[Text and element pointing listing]
= = = = = = =

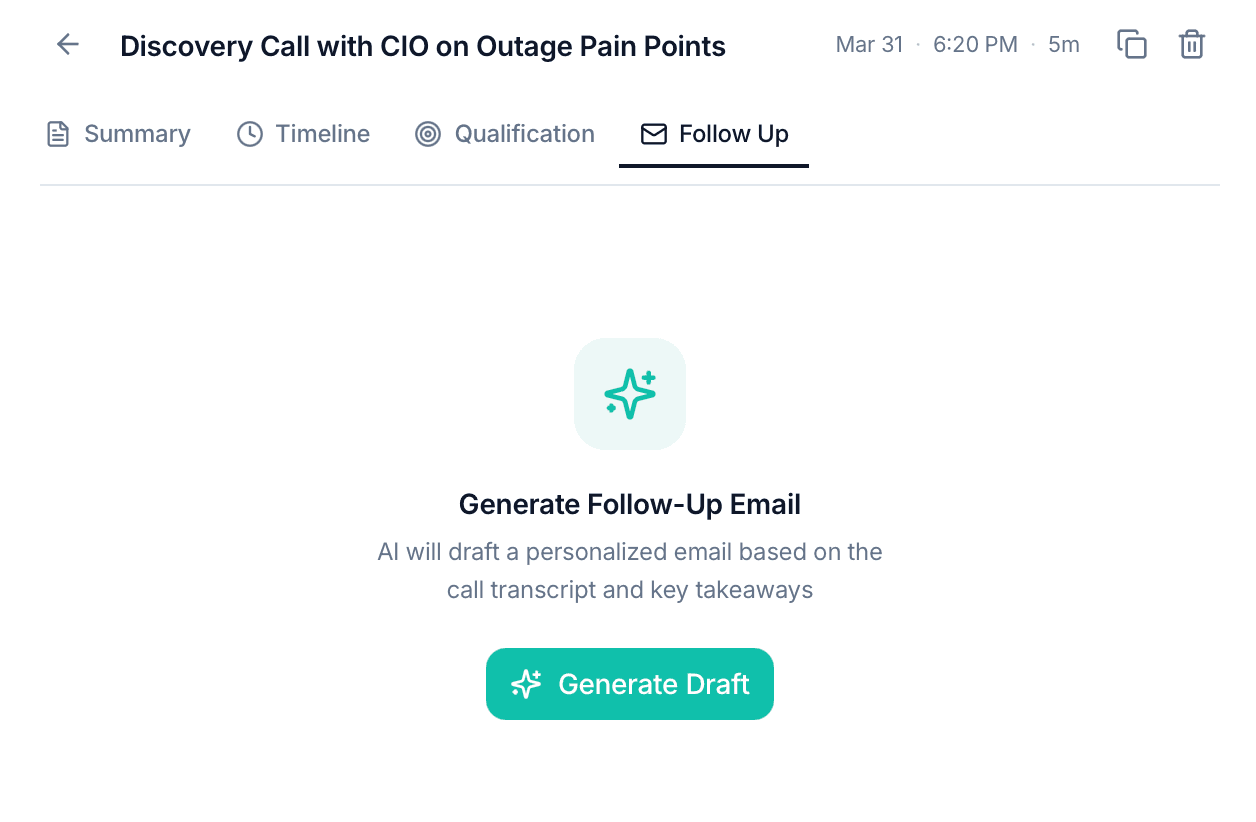This screenshot has width=1256, height=822.
Task: Click the 5m duration label
Action: [x=1063, y=44]
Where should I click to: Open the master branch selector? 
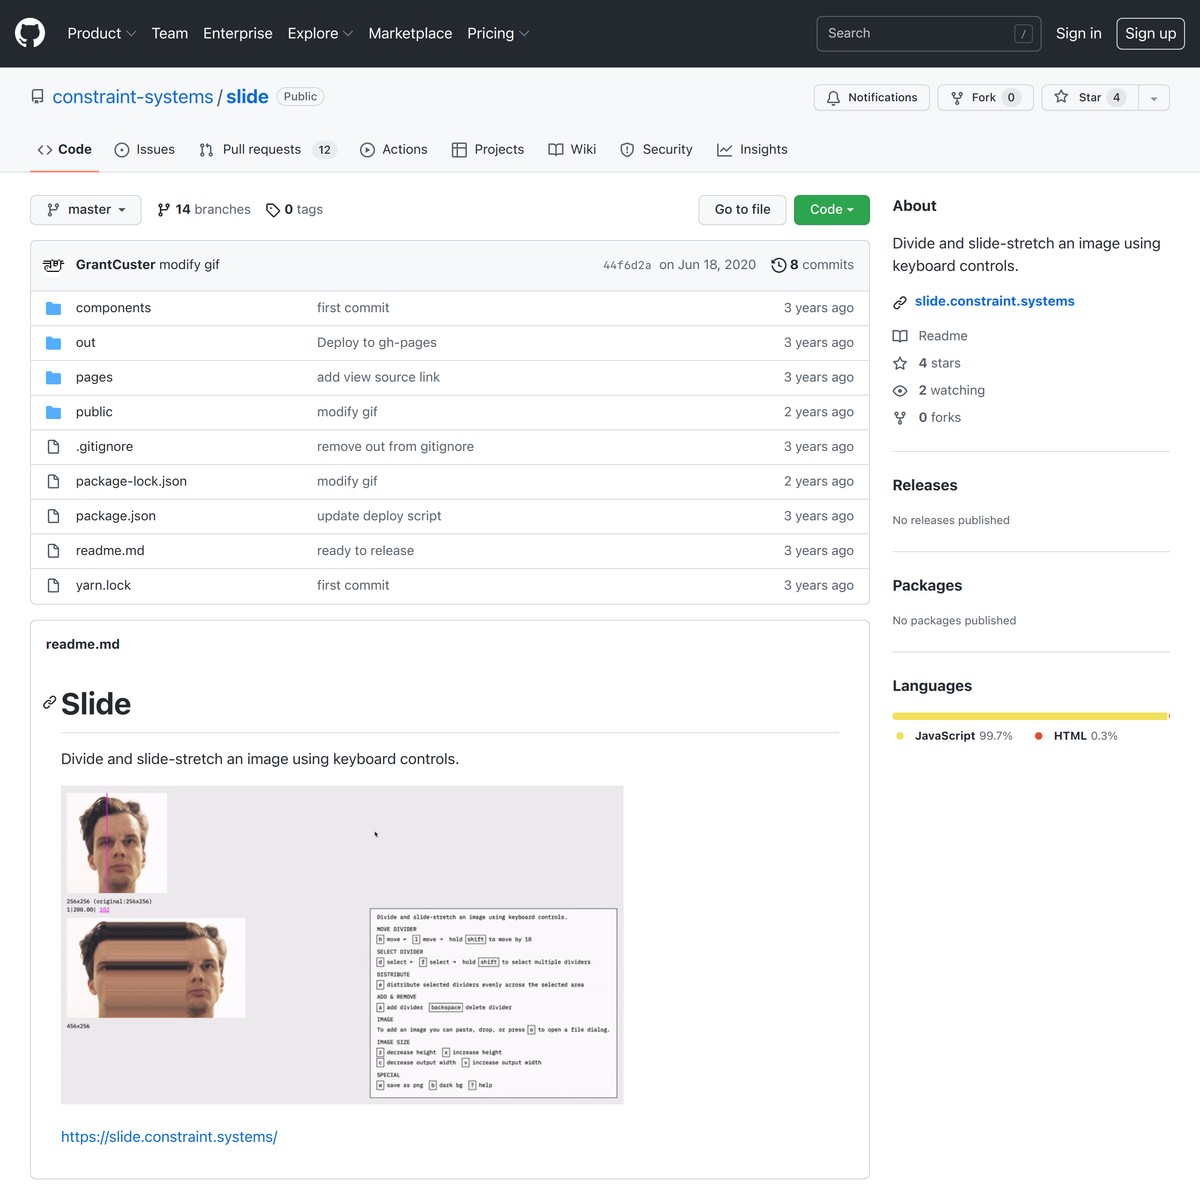click(x=86, y=209)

= = = = = = =

SET PROBLEM: Reproduce every line of the listing above word for word, leaving out the pictures.

FULL SOLUTION:
This screenshot has width=1256, height=822.
Task: Click the 5m duration label
Action: [x=1063, y=44]
Where should I click to: Open the master branch selector? 
click(x=86, y=209)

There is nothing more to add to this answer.